Este mês, o Rio foi a única cidade da América Latina incluída pela revista Time Out Global no ranking das melhores cidades do mundo, assim como acontece com alguns bairros da cidade que costumam ser citados. O Rio está na moda?
Sim, o Rio sempre está na moda. Existe no inconsciente coletivo mundial esse desejo de vir para o Rio de Janeiro, à Cidade Maravilhosa, à Cidade da Felicidade.
Muitos cidadãos questionam se os cachês milionários pagos a artistas internacionais, como acontecerá este ano com a Lady Gaga e foi com a Madonna, deveria ir para a saúde e a educação. O que a senhora tem a dizer sobre isso?
A Prefeitura trabalha para todas as áreas, cada Secretaria tem seu próprio orçamento e todos os segmentos recebem a atenção devida da administração pública. No caso do show da Madonna, o investimento foi mínimo considerando-se o impacto positivo para a imagem da cidade do Rio de Janeiro, verificado nas mídias nacionais e internacionais, com reconhecimento enorme do trade turístico. Daí a continuidade da ação, que gera um retorno econômico fenomenal para o município.
A prefeitura estima 6 milhões de pessoas para o Carnaval do Rio. O pré-Carnaval já está atraindo turistas?
Já estamos sentindo um impacto enorme. Com os blocos de rua e o acréscimo de mais um dia de desfiles do Grupo Especial na Sapucaí, a cidade vai ficar lotada.
Muitos blocos de Carnaval tradicionais estão encerrando suas atividades, como o Suvaco de Cristo e o Imprensa que eu gamo. É possível impedir que isto aconteça? A senhora teme esvaziamento se outros aderirem à ideia?
Toda manifestação cultural é orgânica, se ajusta com o tempo. É natural que uns surjam e outros se encerrem.
Como incentivar o turismo com a violência da cidade?
Desde 2021, no pós-pandemia, o turismo no Rio de Janeiro só vem aumentando. A maioria dos turistas que nos visita é impactada pela nossa cidade e diz que quer voltar. Este é o fato relevante.
Existe algum projeto integrando o turismo da capital com as cidades do interior?

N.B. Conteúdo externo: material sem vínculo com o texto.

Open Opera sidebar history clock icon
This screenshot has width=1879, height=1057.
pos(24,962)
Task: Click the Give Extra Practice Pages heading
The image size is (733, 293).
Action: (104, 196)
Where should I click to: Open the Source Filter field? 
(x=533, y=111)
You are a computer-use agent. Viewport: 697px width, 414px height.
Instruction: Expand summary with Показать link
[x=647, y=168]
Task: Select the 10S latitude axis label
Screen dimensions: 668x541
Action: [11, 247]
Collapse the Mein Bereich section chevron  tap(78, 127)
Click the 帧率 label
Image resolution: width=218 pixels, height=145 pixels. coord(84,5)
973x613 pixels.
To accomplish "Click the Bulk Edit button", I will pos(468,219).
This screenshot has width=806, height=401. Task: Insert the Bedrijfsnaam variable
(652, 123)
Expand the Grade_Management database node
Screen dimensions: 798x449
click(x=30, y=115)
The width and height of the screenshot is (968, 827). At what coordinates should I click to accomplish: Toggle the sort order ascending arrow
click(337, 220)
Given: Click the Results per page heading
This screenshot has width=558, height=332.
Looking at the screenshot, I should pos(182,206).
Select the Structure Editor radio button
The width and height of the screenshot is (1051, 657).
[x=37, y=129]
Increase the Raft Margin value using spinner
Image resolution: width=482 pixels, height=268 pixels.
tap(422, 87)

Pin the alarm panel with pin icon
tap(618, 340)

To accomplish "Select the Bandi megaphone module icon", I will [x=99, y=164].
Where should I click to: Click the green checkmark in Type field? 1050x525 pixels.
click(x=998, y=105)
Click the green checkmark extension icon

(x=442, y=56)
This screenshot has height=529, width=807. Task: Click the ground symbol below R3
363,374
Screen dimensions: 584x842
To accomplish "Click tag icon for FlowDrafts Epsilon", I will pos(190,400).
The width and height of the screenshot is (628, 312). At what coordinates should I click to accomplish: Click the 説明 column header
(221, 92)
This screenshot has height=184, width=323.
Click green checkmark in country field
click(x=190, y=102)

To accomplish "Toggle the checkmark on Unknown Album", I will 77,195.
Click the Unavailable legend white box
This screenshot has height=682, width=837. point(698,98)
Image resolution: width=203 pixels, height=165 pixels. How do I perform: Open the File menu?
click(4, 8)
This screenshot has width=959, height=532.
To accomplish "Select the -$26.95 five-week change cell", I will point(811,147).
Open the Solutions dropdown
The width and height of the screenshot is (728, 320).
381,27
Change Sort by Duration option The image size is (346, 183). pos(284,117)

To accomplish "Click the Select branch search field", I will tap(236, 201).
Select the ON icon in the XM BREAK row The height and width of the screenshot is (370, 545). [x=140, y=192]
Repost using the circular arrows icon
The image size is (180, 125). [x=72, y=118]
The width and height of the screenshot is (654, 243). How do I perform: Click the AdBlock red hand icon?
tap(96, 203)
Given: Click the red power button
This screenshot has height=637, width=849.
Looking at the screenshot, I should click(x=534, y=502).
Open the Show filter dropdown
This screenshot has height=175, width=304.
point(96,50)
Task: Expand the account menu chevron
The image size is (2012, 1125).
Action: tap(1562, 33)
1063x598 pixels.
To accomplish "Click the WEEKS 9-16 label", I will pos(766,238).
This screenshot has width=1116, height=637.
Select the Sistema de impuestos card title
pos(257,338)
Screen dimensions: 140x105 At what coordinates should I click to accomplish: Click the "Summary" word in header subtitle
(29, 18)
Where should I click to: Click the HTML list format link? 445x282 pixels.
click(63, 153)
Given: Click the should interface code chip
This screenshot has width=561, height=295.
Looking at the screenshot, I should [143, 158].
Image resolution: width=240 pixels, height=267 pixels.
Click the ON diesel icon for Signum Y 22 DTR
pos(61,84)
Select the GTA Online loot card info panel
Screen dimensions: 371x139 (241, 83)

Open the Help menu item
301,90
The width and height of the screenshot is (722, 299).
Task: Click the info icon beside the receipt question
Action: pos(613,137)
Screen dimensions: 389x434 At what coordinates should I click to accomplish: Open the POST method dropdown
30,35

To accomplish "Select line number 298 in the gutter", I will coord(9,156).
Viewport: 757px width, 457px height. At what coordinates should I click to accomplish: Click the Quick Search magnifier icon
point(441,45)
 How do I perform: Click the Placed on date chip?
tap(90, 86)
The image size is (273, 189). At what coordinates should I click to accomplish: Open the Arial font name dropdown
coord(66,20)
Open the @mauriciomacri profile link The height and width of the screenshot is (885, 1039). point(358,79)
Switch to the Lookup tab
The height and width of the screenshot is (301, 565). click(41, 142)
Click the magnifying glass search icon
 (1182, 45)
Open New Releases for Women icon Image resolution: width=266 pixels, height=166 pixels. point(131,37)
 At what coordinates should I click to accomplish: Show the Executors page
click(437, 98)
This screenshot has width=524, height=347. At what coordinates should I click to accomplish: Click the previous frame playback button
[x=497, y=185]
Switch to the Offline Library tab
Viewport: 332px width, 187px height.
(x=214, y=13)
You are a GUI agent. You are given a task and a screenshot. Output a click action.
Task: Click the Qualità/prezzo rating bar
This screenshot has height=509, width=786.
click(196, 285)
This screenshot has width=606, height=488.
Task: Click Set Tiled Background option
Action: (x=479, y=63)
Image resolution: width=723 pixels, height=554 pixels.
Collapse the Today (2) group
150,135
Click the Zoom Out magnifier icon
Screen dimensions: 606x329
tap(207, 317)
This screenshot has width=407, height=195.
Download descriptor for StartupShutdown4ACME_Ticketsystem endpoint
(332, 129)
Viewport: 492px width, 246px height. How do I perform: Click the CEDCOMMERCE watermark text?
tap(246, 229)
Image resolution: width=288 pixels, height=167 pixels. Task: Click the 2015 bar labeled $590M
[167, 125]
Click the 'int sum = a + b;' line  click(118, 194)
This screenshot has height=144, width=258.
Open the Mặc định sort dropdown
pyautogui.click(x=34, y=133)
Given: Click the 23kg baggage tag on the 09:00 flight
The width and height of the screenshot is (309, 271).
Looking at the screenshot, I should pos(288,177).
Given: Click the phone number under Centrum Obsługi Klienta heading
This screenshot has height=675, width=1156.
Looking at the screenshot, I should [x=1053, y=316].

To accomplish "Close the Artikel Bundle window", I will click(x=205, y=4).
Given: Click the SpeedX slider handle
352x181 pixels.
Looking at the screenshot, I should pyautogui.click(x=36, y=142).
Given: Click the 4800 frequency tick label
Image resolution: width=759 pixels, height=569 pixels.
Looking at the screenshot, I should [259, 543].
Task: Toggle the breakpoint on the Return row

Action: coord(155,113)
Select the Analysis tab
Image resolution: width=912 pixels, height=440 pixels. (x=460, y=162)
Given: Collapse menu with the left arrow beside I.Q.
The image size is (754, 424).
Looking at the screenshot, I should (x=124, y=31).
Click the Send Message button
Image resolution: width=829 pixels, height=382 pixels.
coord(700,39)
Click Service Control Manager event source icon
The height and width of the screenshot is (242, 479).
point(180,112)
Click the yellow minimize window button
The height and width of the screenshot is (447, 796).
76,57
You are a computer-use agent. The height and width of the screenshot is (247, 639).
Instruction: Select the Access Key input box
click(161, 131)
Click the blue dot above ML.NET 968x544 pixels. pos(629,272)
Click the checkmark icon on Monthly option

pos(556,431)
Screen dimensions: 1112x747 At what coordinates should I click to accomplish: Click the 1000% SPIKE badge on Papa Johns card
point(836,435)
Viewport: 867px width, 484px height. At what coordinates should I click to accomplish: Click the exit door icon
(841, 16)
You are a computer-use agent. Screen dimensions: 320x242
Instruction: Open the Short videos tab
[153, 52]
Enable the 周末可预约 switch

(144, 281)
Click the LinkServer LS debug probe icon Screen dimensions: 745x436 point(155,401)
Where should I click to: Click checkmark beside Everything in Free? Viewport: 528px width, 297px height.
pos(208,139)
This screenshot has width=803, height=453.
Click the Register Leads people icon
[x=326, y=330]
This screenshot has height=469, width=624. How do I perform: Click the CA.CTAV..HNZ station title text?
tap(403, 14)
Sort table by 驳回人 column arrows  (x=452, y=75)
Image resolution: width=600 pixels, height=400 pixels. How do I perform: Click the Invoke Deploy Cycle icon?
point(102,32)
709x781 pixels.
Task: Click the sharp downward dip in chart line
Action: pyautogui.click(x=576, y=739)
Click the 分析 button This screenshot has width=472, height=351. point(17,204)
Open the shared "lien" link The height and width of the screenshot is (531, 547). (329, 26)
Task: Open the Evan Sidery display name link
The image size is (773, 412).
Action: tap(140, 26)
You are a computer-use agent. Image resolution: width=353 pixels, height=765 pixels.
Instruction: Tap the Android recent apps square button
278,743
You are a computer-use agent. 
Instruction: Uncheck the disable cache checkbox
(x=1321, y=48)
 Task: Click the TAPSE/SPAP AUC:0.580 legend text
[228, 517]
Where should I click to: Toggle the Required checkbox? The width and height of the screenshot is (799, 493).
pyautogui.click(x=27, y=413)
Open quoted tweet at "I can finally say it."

Daremos continuidade ao trabalho de promover a cidade como destino gastronômico internacional, considerando a potência econômica e social deste segmento, e com novos projetos já se anunciando no horizonte. O turismo gastronômico se expande pelo Estado do Rio de Janeiro por fazer parte da nossa identidade. Envolve nossos produtores, nossos produtos, quem somos e a gastronomia que fazemos aqui. Esta é forma de vendermos o Rio para o mundo.